The reason I'm writing to you is twofold:
1) as an educational forum, please help (or continue to help) others understand that chronic mental illness is not a "temporary" problem; and
2) I know that some small part of me, this very faint voice, desperately wants to live - just not the life that I've been living the last 20 years. I wouldn't be writing you if that wasn't true. I mean, I know you'll probably advise me to continue working with my caregivers, to be honest with them, stay on my meds (new ones are being developed all the time), and just know that it is POSSIBLE that things can get better. But I've been trying (and I mean working really hard - being totally committed) to get better, and the nightmares just won't stop, the terror, the despair, the nausea, the flashbacks, the boredom at dealing with the same material for most of my life. But part of me is like a child who reads too many fairy tales and wants to keep trying, wants to dig in and say "we've fought for so long, we can't give up now".

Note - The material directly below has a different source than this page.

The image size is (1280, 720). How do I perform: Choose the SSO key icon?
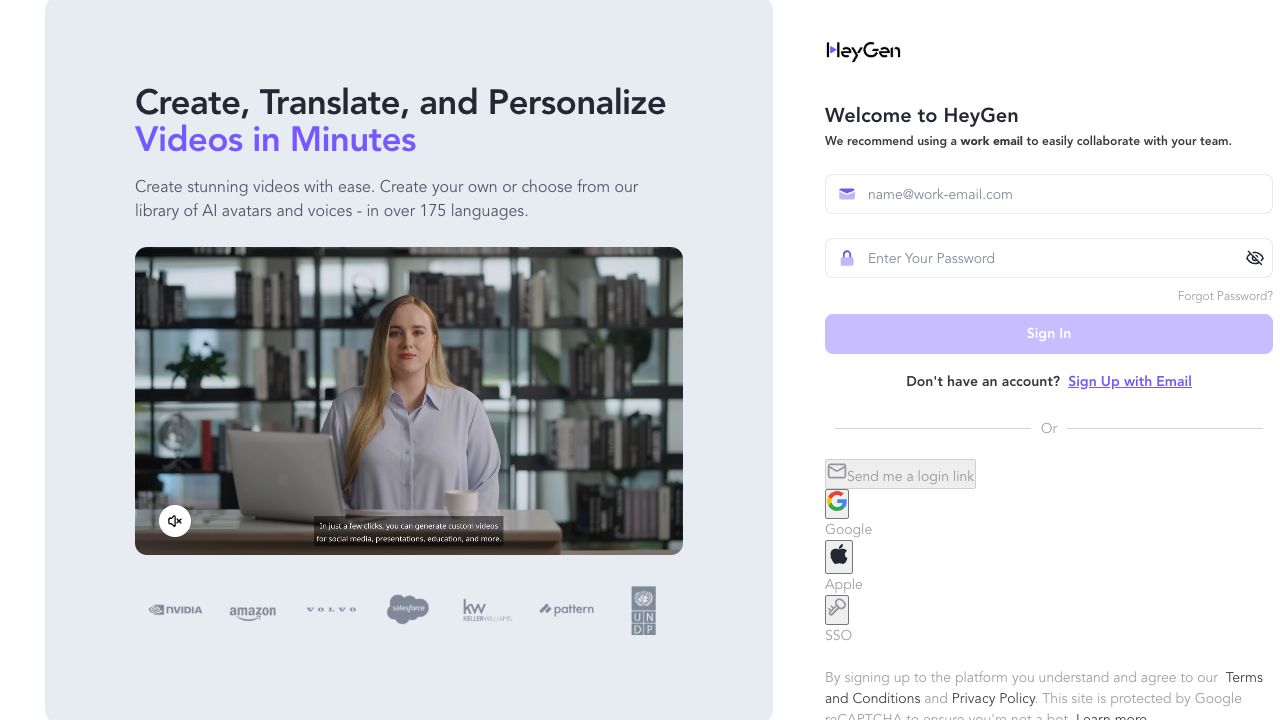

Maybe part of me does want to live when I think that I'll magically start getting 8 hours of sleep a night, I'll be able to form an intimate bond with a healthy man who is willing to hang in, that children will miraculously appear in my life (with my mental health history I realize that adoption is pretty much out of the question), and that I'll be more than stable, but a healthy, functioning parent - that when my kids look in my eyes they'll be able to see that they are loved. But Doctor, that's not living in reality. That's not accepting the truth of your life, what it has looked like in the past and the direction in which it's headed.
I am so tired. My doctor says I need to think of my illness like diabetes - I think of it like terminal cancer or HIV - it's incurable, I will continue to slowly deteriorate, my deterioration will be marked by extreme (psychic) pain, and it will eventually kill me. Part of me is hanging on so tightly it feels as if my fingernails are going to be ripped out. And part of me says the only way that the pain will ever stop is for me to let go.
Being as honest as you can, are there times when doctors honestly acknowledge that certain mental illnesses (or a combination thereof) are simply untreatable?
Thanx,
Toby
P.S. I searched your archives and found virtually nothing addressing MPD/DID. A couple of articles on that might be helpful as well as more on PTSD.